Comentábamos esto hace un par de días: el efecto péndulo, que es un comportamiento humano típico. Si hay una dictadura de derechas –como la que hubo en España–, cuando cae, el péndulo se va al extremo opuesto y la gente pone toda su esperanza en la izquierda. Confían en que la izquierda les salve. En Rumania, por supuesto, ocurrió lo contrario. El péndulo fue de la izquierda a la derecha, porque habíamos tenido una dictadura que, aunque en realidad era la típica parodia balcánica de izquierda y de derecha, se suponía básicamente marxista-leninista. Y después todo el mundo se inclinó a la derecha. Y la pregunta que yo planteé desde la distancia y no sentó muy bien fue: “¿Os acordáis del 38, o queréis acordaros del 2000? ¿Este país necesita volver atrás a los eslóganes clásicos de la derecha –después de sufrir los de la izquierda– o nos abrimos a algo más nuevo, más matizado y más democrático?”

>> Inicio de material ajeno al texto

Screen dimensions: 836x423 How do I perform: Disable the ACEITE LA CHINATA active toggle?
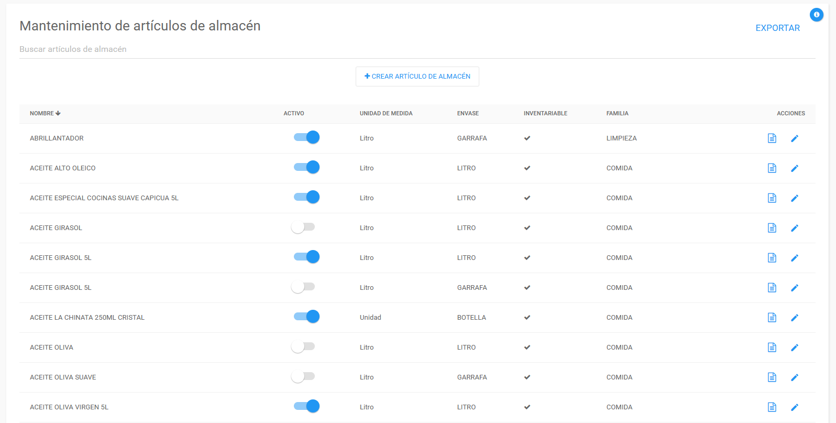306,317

Muñoz Molina: Es una idea interesante, para España también.
Manea: Espero no ofender a nadie en esta sala, porque quizá esté simplificando en exceso, pero lo veo así. Me resulta muy complicado, tras vivir cuarenta años en un Estado comunista, entender por qué la gente siente nostalgia después de leer y ver nuestra experiencia. Aunque no fuese la suya, se puede aprender y hay claros parecidos entre las dictaduras de ambos extremos y entre las sociedades democráticas y abiertas. La democracia es una solución de compromiso. Tiene muchas ambigüedades, y por supuesto que un Estado totalitario te plantea una solución única y sencilla. La democracia, por supuesto, es mucho más compleja, difusa, ambigua, y requiere un compromiso, incluso una complicidad. Y esa es una parte inevitable, porque está compuesta de seres humanos.
Muñoz Molina: En España, algunas personas de izquierda que habían luchado heroicamente por traer la democracia en España a mediados de los setenta, después fueron de vacaciones a la Rumania de Ceauşescu. Y esto es una triste verdad de la vida. El secretario general del Partido Comunista de España había sido uno de los elementos clave para la transición, porque si no hubiese sido por el partido y por la madurez y generosidad y visión clara de algunos de los líderes del comunismo español, probablemente la democracia, o la transición, no hubiese sido tan sencilla. Y, sin embargo, esas mismas personas se fueron de vacaciones a la Rumania de Ceauşescu.
Manea: Sí, vi al señor Carrillo por televisión, al camarada Carrillo, porque iba muy a menudo a Rumania. Y eran muy amigos, sí.
Muñoz Molina: Lo digo porque opino que puede ser algo difícil de explicar para un escritor, para un novelista que vive en una sociedad abierta y democrática, y para ti, que vives la mayor parte del tiempo en Estados Unidos, donde, como a veces hemos comentado, son totalmente inocentes con respecto a la historia y tienen grandes dificultades para entender lo que es o cómo es una dictadura.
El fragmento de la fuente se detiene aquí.